The Draper Utah Temple is the 129th temple of The Church of Jesus Christ of Latter-day Saints.
On October 2, 2004, the First Presidency of the Mormon Church announced plans to build a temple in Draper, Utah. The Draper temple is the third Mormon temple in the Salt Lake Valley and the twelfth temple in Utah. Another temple, the Oquirrh (pronounced 'O-ker') Mountain Utah Temple, is also about to be constructed in the Salt Lake Valley overlooking Bangerter Highway in the Daybreak development. The site for the Draper temple is 2000 East 14000 South (address: 14065 Canyon Vista Lane, Draper) and is 12 acres. The temple site also includes a meetinghouse.
The Draper planning commission approved the plans for the temple on May 18, 2006. The new temple is 57,000 square feet and 166 feet tall. The design is similar to the Idaho Falls Idaho Temple, with white walls (Temple White Granite from China), a central spire and a stair step design. Included in the construction is a parking lot that can hold 492 cars. Like many Mormon temples the temple site is on a hill.
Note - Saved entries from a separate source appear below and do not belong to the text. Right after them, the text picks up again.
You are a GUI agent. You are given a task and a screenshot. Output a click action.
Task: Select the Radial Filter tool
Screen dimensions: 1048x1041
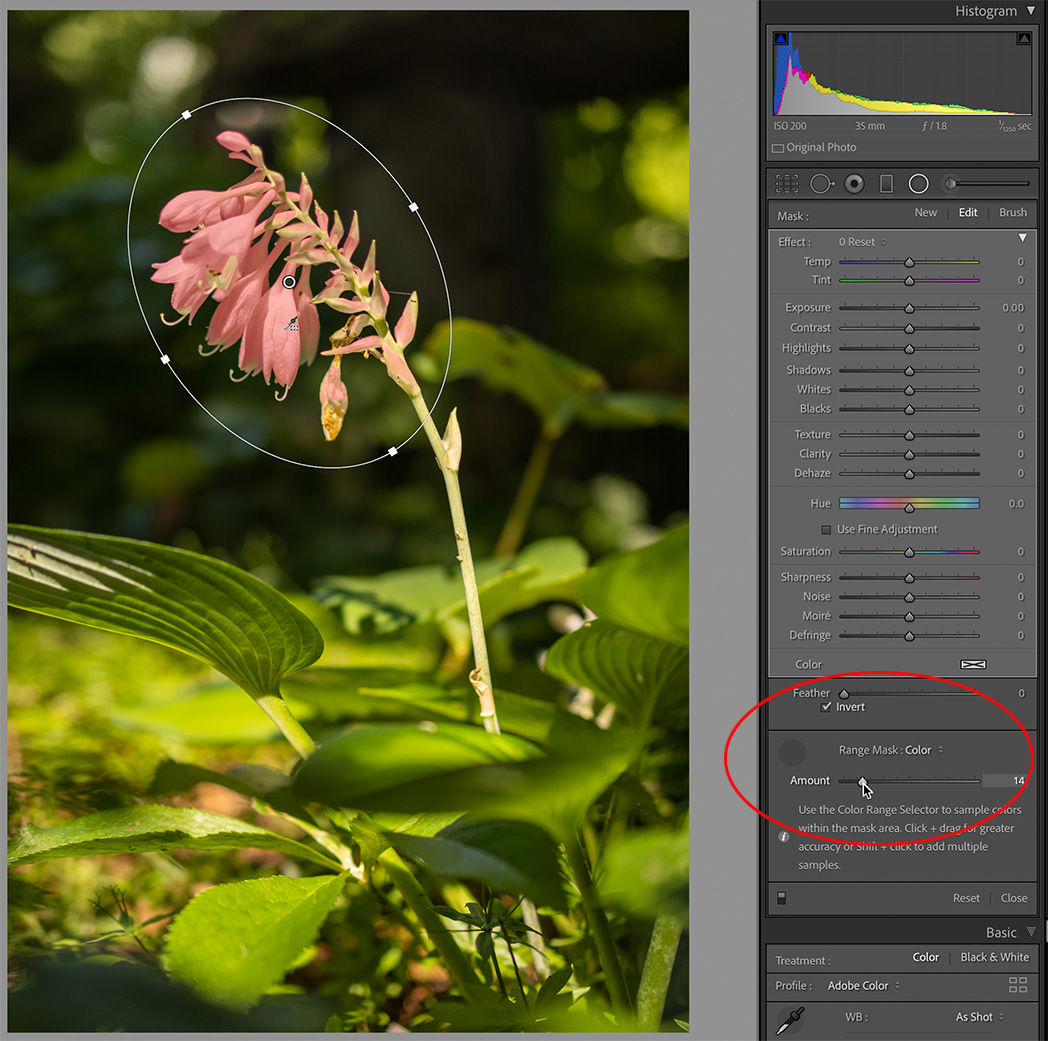pos(918,183)
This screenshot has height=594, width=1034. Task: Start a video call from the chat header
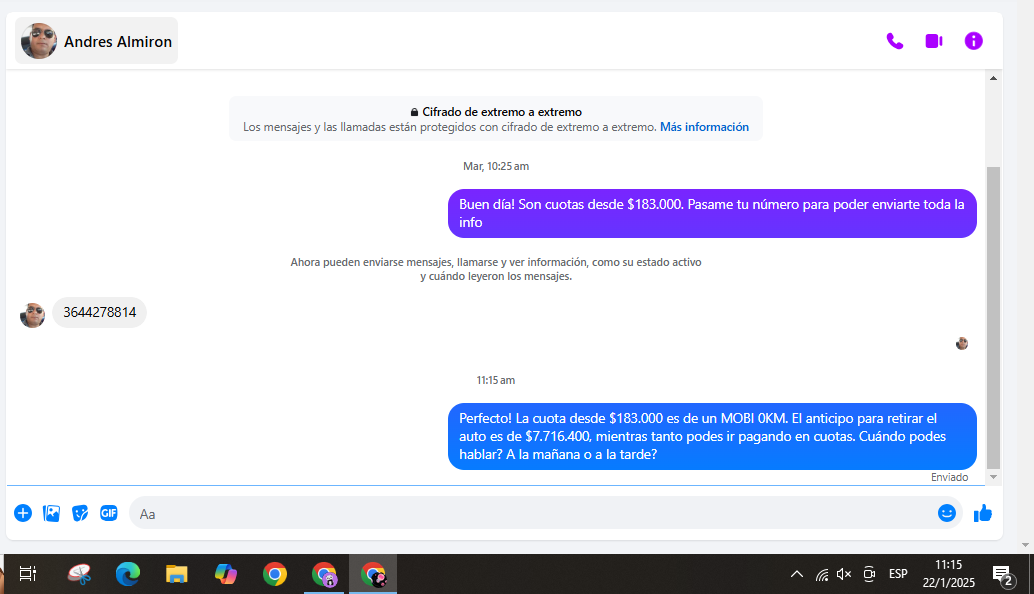tap(934, 41)
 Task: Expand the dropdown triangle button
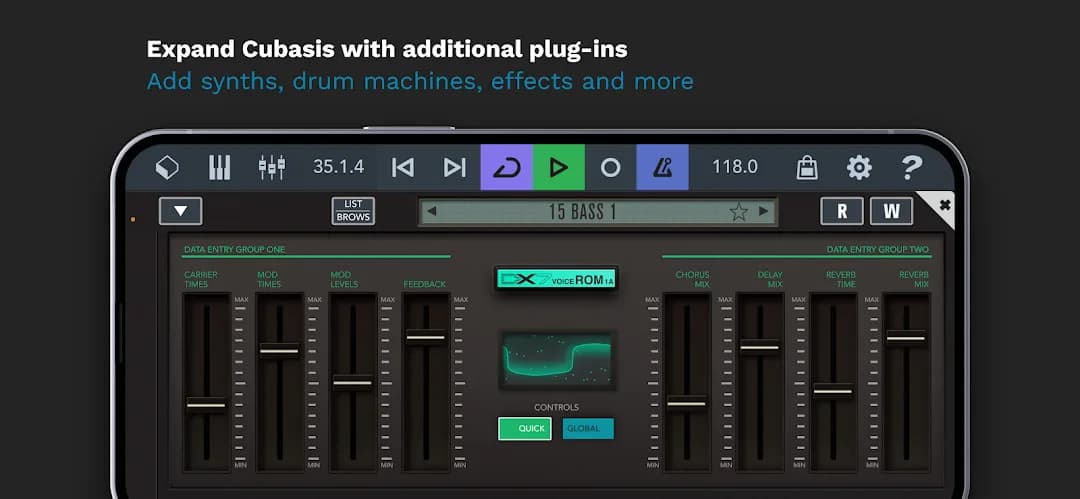(180, 211)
The window-art glass in the temple was designed by Utah artist Tom Holdman of Highland. Holdman has now provided stained-glass art for 14 LDS temples, as well as the LDS Conference Center in downtown Salt Lake City. The stained-glass art for this temple is reminiscent of log cabins and quilt designs, with an arts and crafts influence. The Draper temple has 700 decorative windows made of more than 30,000 individual pieces of glass. The glasswork took over 2 1/2 years to put together. Ordinance room murals were designed by Utah artist Linda Curley and Colorado artist Keith Bond. The Draper temple employs the sego lily (Utah's edible state flower) as a common motif in the decor. Makore wood from central Africa was used in the doors, trim, paneling, and cabinets. The limestone used in the flooring and base was imported from Lyons, France.
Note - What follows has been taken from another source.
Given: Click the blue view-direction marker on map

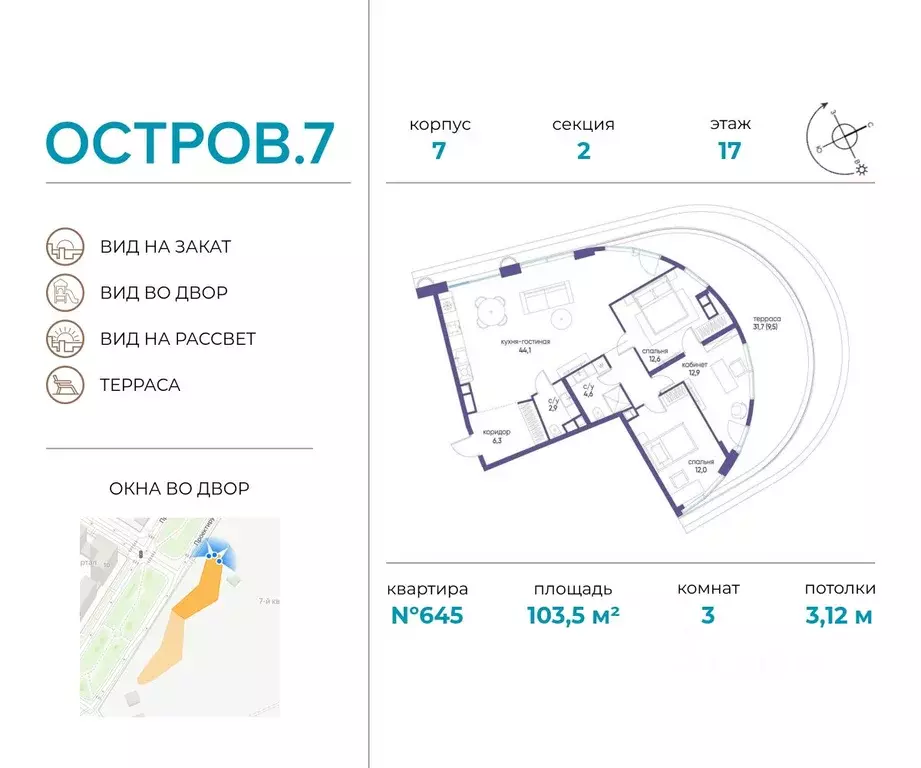Looking at the screenshot, I should click(216, 555).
On August 5, 2006, then President of the Mormon Church, Gordon B. Hinckley, presided over a groundbreaking ceremony and site dedication. At the ceremony President Hinckley commented that it was the faithfulness of the members in attending the temple that made the need for another temple in the Utah area. In 2004 the Church recorded more than 32 million temple ceremonies performed by Church members, and temple attendance has been increasing, especially since many members now have access to temples that are much closer. This is due to President Hinckley's zeal to build temples throughout the world. In the years that President Gordon B. Hinckley presided over the Church, more than 70 temples were been built. At the groundbreaking ceremony President Hinckley stated, "We must build temples where people can get to them, the Church is now worldwide which means that temples must be built all over the world. Fortunately, because of the faithful, tithe-paying Saints, we have the means to do so."
The First Presidency, consisting of Prophet and President Thomas S. Monson, First Counselor Henry B. Eyring, and Second Counselor Dieter F. Uchtdorf announced the open house and dedication dates for the Draper Utah Temple.
PUBLIC OPEN HOUSE Thursday, January 15 to Saturday, March 14, 2009 (excluding Sundays). Nearly 685,000 people toured the temple during the open house.
DEDICATION Friday, March 20 to Sunday, March 22, 2009 (in 12 sessions) The twelfth dedicatory session, presided over by President Monson, was broadcast via closed circuit television to stake centers all over Utah. Recommends citing temple worthiness were necessary for all those who attended, since the stake center halls then became an extension of the temple.
TEMPLE OPENING Monday, March 23, 2009.